- _ESERCIZI PROPOSTI_
(a) Riporti testualmente il passo dell'estratto sull'attentato a Salman Rushdie, cominciando dalle parole "Ci sono molte" e terminando dopo le parole "non viene eseguito.".
(b) Stabilisca se le seguenti affermazioni concordano con l'estratto sull'attentato a Salman Rushdie, rispondendo sì o no e citando fedelmente le parole del testo che lo dimostrano: (i) la fatwa dell'ayatollah Khomeini risale al 14 febbraio 1989; (ii) l'Iran viene descritto come un Paese estraneo all'Onu; (iii) l'hukm è presentato come un decreto che può essere modificato prima della sua esecuzione.
(c) Secondo l'estratto sull'attentato a Salman Rushdie, con quale evento si conclude una fatwa?

- _ESTRATTO DEL DOCUMENTO_
L’attentato a Salman Rushdie è una sconfitta generale dell’Occidente. È una vergogna, una responsabilità collettiva che sia stato colpito dopo decenni di agguati lo scrittore più platealmente minacciato, da più tempo, con più pubblicità, con più violenza, con più ripetuta insolenza, con dichiarato spregio verso il diritto democratico fondamentale della libertà di espressione da parte della leadership di un Paese dell’Onu, l’Iran, e che è sempre stato complice nella condanna a morte di Rushdie.
Ci sono molte lezioni che non impareremo neppure questa volta e tuttavia è il caso di esprimerle chiaramente: la fatwa dell’ayatollah Khomeini il 14 febbraio 1989 che imponeva ai credenti musulmani di uccidere l’autore de I versi satanici, come sostennero molti clerici e politici iraniani, non è in realtà una fatwa, ordine religioso-politico che si conclude con la morte di chi l’ha promanata, ma un hukm, una scelta permanente, inequivocabile, un decreto che non può cambiare finché non viene eseguito.

- _VOCI FORNITE_
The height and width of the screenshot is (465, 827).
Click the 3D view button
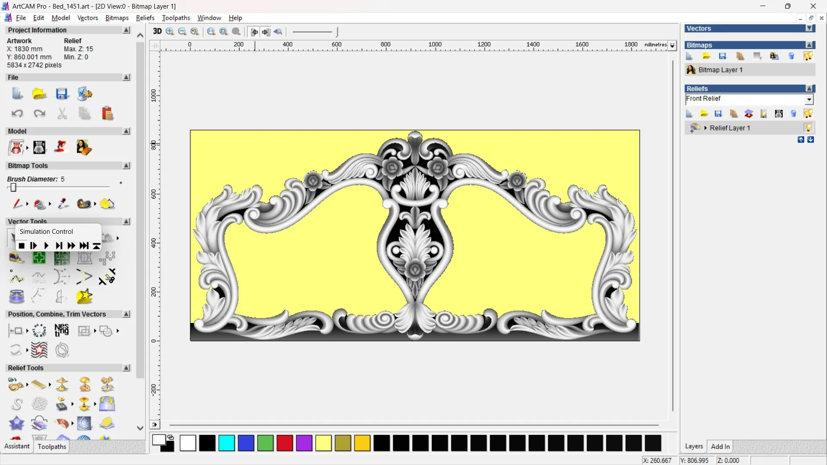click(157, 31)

---

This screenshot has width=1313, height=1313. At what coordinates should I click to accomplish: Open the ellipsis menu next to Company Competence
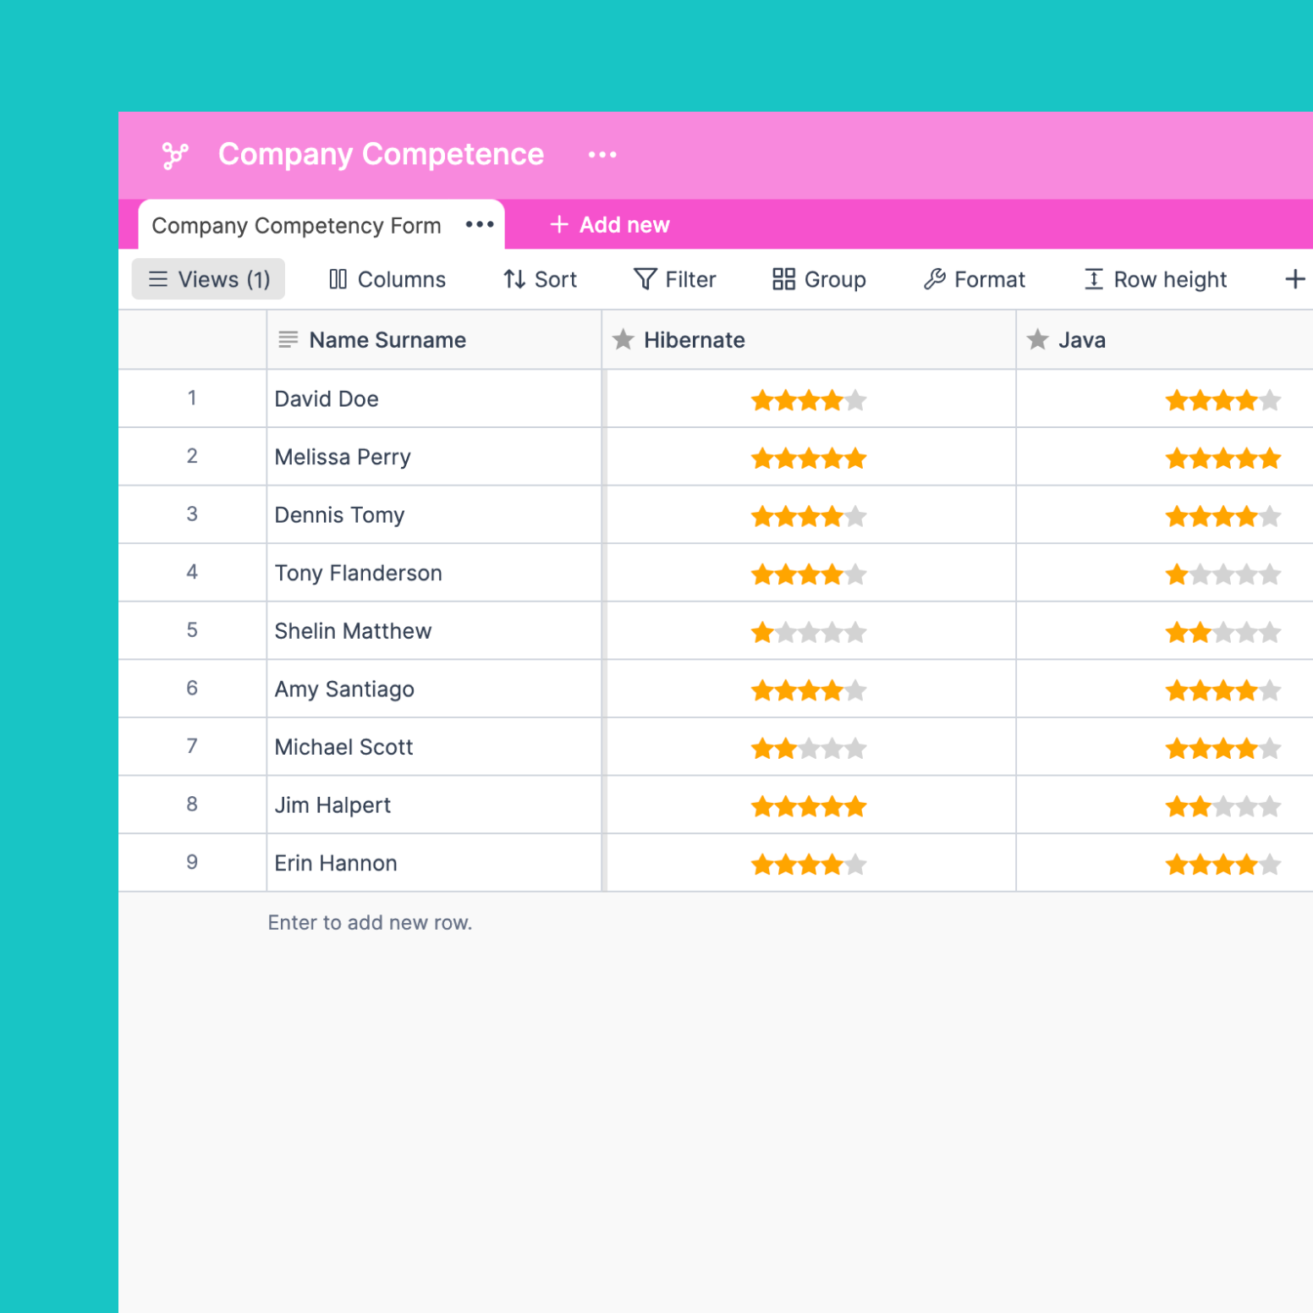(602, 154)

- _SOLUZIONI DEGLI ESERCIZI_
(a)
Ci sono molte lezioni che non impareremo neppure questa volta e tuttavia è il caso di esprimerle chiaramente: la fatwa dell’ayatollah Khomeini il 14 febbraio 1989 che imponeva ai credenti musulmani di uccidere l’autore de I versi satanici, come sostennero molti clerici e politici iraniani, non è in realtà una fatwa, ordine religioso-politico che si conclude con la morte di chi l’ha promanata, ma un hukm, una scelta permanente, inequivocabile, un decreto che non può cambiare finché non viene eseguito.

(b)
(i) Sì: "la fatwa dell’ayatollah Khomeini il 14 febbraio 1989".
(ii) No: "da parte della leadership di un Paese dell’Onu, l’Iran".
(iii) No: "un decreto che non può cambiare finché non viene eseguito".

(c) Con la morte di chi l'ha promanata.